Constitutional Sheriffs and Peace Officers Association
- Formation: 2011
- Founder: Richard Mack
- Members: 4,500 (in 2017)
- Website: cspoa.org

= Constitutional Sheriffs and Peace Officers Association =

US political organization of local police officials

The Constitutional Sheriffs and Peace Officers Association (CSPOA) is a political organization of local police officials in the United States who contend that federal and state government authorities are subordinate to the authority of county sheriffs and police.

Founded in 2011, the movement has some ideological similarities with the self-styled patriot movement and sovereign citizen movement, and some members of those movements also espouse "constitutional sheriff" ideology. They and their supporters may refer to themselves as "sovereign sheriffs". The movement is related to previous nullification and interposition notions, and promotes such efforts.

The association has claimed that 300 of the 3,000 sheriffs in the U.S. are members of the organization. It has been described as far-right by the Southern Poverty Law Center.

==Ideology==

Self-described constitutional sheriffs assert that they are the supreme legal authority with the power and duty to defy or disregard laws they regard as unconstitutional.

Sheriffs are not mentioned in the United States Constitution. However, the Tenth Amendment to the United States Constitution explicitly states that the states and the federal government posses sovereignty and that local government is left to the states. As such, sheriffs and all other local government officials are creations of state law. However, rather than the United States Constitution, the ideological basis of the constitutional sheriffs' movement rests on various incorrect historical and legal claims, relying on a pretense that the historic powers of the high sheriff of an English shire apply in the United States regardless of subsequent legal developments.

Law professor Robert L. Tsai writes that, "in practice constitutional sheriffs and their followers tend to occupy the edges of anti-government conservatism, organizing themselves to promote gun rights and property rights, to resist tax laws, national healthcare, gay marriage." Members of the movement have vowed not to enforce gun laws, public health measures adopted to combat the 2020 COVID-19 pandemic, or federal land use regulations. Sheriffs who refuse to enforce land-use laws facilitate the illegal use of public land (for example, for livestock grazing or all-terrain vehicles use) and in some cases have threatened Bureau of Land Management (BLM) employees. A research study of reports from 1995 to 2015 found that counties with sheriffs who are members of the movement "have higher rates of violence against BLM employees than other Western counties."

==History==

The "constitutional sheriff" or "county supremacy" movement arose from the far-right Posse Comitatus, a racist and anti-Semitic group of the 1970s and 1980s that also defined the county sheriff as the highest "legitimate" authority in the country, and was characterized by paramilitary figures and the promotion of conspiracy theories.
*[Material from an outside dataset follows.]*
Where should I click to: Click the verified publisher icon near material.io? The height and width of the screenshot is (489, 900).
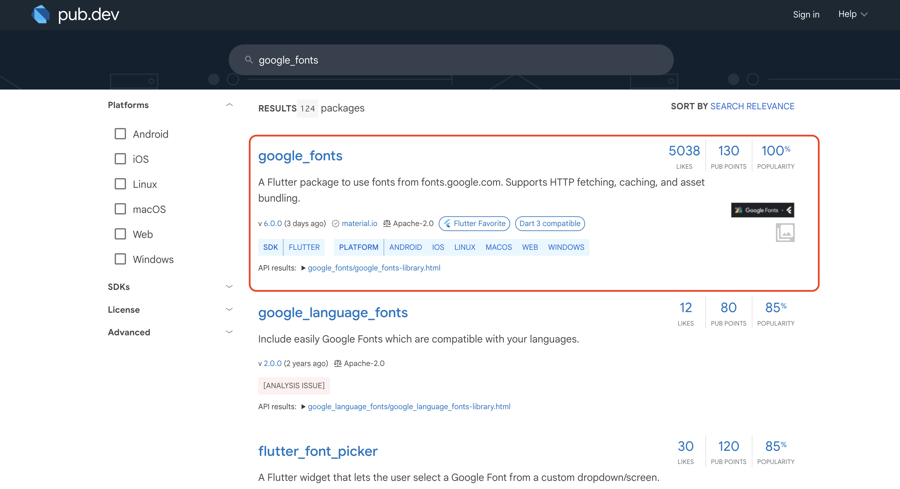pyautogui.click(x=335, y=223)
The association was founded in 2011 by former Arizona sheriff Richard Mack who was a board member of the Oath Keepers at the time.

In the aftermath of the 2020 election, Barry County, Michigan, Sheriff Dar Leaf, a member of the constitutional sheriffs movement, tried to seize voting machines in an effort to prove election fraud. He also took legal action in December 2020, attempting to stop local clerks from deleting election records. The chief judge of the federal court in Grand Rapids denied the request.

By 2023, the association was being led by Sam Bushman, who has been scrutinized for his affiliation with neo-Confederates and white nationalists, including a close friendship with radio host James Edwards.

In the run-up to the 2024 election the group trained armed militias, built ties to Trump supporters, and built "posses" to patrol polling stations.

==Support==

A number of county sheriffs in the United States have expressed sympathy with the movement's goals and have publicly vowed not to enforce laws they deem unconstitutional.

The movement has attracted support from some landowners, county commissioners, law enforcement figures (in particular Richard Mack and Joe Arpaio), and some politicians who have played on "fears of federal officials intruding on property rights and gun rights."

The CSPOA has claimed various membership numbers. In 2017, the association said it had 4,500 dues-paying members, with more than 200 sheriffs among them. In 2020, the group claimed a membership of 400. In 2021, Mack said that 300 of the 3,000 sheriffs in the U.S. were members of the association. However, no reliable numbers are available as, according to the Associated Press, details of the group's operations, including membership numbers, are closely held.